## SUPPLIED RECORDS
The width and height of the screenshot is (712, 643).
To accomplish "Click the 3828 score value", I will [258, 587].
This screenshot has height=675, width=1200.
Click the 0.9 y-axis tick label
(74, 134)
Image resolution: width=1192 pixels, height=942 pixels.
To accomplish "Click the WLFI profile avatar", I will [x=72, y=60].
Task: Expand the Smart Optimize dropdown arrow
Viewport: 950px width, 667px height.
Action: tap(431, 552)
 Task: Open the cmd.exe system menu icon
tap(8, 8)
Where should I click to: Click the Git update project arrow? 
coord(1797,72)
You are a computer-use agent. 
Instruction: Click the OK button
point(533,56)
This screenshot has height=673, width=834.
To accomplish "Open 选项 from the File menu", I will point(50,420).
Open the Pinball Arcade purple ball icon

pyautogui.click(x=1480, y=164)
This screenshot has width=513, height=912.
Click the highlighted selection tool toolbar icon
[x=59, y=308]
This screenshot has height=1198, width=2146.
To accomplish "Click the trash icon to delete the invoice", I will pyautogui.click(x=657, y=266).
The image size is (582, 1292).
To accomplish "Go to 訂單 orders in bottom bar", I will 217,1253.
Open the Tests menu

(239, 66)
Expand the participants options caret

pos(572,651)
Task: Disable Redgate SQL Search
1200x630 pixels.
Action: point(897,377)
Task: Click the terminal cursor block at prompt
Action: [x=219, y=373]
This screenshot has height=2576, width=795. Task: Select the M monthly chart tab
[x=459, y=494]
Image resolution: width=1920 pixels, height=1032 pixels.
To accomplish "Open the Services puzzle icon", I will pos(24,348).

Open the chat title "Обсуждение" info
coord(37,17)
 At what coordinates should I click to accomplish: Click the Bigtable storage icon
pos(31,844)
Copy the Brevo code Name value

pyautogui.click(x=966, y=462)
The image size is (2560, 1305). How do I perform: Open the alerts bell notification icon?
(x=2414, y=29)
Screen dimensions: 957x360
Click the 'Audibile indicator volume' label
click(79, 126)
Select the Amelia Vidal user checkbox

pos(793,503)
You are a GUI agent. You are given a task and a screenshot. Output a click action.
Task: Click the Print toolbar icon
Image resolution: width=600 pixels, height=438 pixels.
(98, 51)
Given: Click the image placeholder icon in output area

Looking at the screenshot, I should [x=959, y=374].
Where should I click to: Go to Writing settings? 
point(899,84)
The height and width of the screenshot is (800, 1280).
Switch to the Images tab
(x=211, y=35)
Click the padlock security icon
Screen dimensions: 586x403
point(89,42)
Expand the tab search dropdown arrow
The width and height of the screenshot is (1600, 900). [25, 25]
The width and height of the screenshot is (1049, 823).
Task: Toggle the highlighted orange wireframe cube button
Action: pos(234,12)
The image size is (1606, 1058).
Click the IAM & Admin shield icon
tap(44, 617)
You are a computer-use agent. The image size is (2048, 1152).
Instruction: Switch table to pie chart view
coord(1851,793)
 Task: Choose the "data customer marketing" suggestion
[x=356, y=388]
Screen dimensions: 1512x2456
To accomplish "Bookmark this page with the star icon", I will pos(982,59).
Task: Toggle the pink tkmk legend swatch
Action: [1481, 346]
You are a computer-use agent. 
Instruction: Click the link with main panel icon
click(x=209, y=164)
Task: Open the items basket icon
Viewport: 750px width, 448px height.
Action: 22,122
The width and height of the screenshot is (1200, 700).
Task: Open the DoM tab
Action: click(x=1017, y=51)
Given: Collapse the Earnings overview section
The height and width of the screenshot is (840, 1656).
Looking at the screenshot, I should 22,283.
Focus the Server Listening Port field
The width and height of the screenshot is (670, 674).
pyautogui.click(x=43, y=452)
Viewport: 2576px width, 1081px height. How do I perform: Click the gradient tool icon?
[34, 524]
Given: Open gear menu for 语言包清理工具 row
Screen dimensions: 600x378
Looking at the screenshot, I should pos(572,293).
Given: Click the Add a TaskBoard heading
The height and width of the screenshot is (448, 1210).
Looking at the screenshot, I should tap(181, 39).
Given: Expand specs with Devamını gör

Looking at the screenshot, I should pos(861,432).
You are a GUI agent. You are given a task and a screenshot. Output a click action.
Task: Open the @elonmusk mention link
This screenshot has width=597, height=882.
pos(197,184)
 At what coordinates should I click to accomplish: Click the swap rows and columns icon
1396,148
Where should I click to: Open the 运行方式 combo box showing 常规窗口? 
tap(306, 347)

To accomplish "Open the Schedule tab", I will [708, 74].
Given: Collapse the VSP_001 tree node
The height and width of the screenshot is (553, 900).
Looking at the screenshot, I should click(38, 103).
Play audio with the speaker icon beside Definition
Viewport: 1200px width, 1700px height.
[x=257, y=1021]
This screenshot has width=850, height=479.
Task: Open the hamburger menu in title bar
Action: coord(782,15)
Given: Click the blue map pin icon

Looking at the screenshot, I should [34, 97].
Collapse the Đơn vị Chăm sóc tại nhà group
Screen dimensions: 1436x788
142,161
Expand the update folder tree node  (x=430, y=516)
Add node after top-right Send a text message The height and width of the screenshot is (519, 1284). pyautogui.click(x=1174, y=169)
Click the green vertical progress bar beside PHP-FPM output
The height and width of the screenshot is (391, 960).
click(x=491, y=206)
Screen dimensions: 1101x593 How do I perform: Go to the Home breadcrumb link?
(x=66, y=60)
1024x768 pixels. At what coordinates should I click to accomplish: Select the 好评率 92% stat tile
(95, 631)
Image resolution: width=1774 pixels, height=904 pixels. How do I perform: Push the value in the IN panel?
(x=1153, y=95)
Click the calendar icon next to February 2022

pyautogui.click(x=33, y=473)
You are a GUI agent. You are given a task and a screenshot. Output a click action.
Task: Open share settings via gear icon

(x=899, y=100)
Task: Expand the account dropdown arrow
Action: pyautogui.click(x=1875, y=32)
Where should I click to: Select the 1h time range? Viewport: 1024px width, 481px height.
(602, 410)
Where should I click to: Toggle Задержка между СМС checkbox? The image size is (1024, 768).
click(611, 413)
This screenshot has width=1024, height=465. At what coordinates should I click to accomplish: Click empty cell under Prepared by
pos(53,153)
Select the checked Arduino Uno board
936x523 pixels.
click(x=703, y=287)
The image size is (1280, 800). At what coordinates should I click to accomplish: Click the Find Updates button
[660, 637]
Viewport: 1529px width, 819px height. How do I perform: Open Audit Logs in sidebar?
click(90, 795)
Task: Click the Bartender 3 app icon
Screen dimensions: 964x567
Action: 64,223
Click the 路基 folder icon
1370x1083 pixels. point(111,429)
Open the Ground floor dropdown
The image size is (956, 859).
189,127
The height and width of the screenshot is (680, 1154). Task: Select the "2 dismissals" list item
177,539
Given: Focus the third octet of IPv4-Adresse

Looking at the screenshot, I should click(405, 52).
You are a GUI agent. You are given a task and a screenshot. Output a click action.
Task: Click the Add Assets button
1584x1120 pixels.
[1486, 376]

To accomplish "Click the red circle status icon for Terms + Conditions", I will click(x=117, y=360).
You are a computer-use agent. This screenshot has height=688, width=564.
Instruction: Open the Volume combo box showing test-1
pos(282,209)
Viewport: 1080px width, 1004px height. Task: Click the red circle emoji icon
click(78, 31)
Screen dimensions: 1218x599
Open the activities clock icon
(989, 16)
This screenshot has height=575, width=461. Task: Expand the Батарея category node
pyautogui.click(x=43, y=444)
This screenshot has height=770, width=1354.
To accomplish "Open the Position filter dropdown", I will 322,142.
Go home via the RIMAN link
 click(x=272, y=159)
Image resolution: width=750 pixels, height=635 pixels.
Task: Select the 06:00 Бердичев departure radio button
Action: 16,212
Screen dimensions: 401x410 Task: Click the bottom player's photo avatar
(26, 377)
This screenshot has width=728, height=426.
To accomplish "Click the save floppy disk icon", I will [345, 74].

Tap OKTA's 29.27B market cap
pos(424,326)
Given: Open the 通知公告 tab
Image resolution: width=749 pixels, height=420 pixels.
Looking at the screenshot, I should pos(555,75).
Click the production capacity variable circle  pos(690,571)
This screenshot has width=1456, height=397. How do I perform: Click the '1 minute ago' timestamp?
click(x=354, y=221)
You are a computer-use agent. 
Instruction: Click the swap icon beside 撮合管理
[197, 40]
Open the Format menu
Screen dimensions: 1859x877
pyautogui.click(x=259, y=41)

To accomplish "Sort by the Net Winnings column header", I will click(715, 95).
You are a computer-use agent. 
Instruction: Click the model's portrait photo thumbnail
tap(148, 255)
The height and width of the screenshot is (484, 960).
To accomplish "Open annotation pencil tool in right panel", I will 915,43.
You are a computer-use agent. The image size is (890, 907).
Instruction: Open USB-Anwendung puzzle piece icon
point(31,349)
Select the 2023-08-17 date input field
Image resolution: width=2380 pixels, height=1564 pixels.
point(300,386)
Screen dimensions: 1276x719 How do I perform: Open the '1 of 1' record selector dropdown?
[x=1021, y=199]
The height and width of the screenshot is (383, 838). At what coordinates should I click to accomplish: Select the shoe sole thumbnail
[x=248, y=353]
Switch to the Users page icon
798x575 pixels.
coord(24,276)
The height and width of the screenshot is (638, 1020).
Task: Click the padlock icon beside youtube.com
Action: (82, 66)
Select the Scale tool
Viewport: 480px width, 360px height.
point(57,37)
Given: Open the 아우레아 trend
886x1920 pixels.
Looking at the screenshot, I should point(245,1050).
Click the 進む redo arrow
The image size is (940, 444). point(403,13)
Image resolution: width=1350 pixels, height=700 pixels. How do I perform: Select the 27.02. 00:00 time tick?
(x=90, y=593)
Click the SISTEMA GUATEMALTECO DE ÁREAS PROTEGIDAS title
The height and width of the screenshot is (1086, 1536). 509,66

## WHAT IS ASKED
Rewrite the lines starting at the one containing "Viewport: 1529px width, 819px" and ending at the one containing "click(x=354, y=221)" as a numbered list, leaving out blank lines.

## TASK RESULT
1. Viewport: 1529px width, 819px height. How do I perform: Open Audit Logs in sidebar?
2. click(90, 795)
3. Task: Click the Bartender 3 app icon
4. Screen dimensions: 964x567
5. Action: 64,223
6. Click the 路基 folder icon
7. 1370x1083 pixels. point(111,429)
8. Open the Ground floor dropdown
9. The image size is (956, 859).
10. 189,127
11. The height and width of the screenshot is (680, 1154). Task: Select the "2 dismissals" list item
12. 177,539
13. Given: Focus the third octet of IPv4-Adresse
14. Looking at the screenshot, I should click(405, 52).
15. You are a GUI agent. You are given a task and a screenshot. Output a click action.
16. Task: Click the Add Assets button
17. 1584x1120 pixels.
18. [1486, 376]
19. To accomplish "Click the red circle status icon for Terms + Conditions", I will click(x=117, y=360).
20. You are a computer-use agent. This screenshot has height=688, width=564.
21. Instruction: Open the Volume combo box showing test-1
22. pos(282,209)
23. Viewport: 1080px width, 1004px height. Task: Click the red circle emoji icon
24. click(78, 31)
25. Screen dimensions: 1218x599
26. Open the activities clock icon
27. (989, 16)
28. This screenshot has height=575, width=461. Task: Expand the Батарея category node
29. pyautogui.click(x=43, y=444)
30. This screenshot has height=770, width=1354.
31. To accomplish "Open the Position filter dropdown", I will 322,142.
32. Go home via the RIMAN link
33.  click(x=272, y=159)
34. Image resolution: width=750 pixels, height=635 pixels.
35. Task: Select the 06:00 Бердичев departure radio button
36. Action: 16,212
37. Screen dimensions: 401x410 Task: Click the bottom player's photo avatar
38. (26, 377)
39. This screenshot has width=728, height=426.
40. To accomplish "Click the save floppy disk icon", I will [345, 74].
41. Tap OKTA's 29.27B market cap
42. pos(424,326)
43. Given: Open the 通知公告 tab
44. Image resolution: width=749 pixels, height=420 pixels.
45. Looking at the screenshot, I should pos(555,75).
46. Click the production capacity variable circle  pos(690,571)
47. This screenshot has width=1456, height=397. How do I perform: Click the '1 minute ago' timestamp?
48. click(x=354, y=221)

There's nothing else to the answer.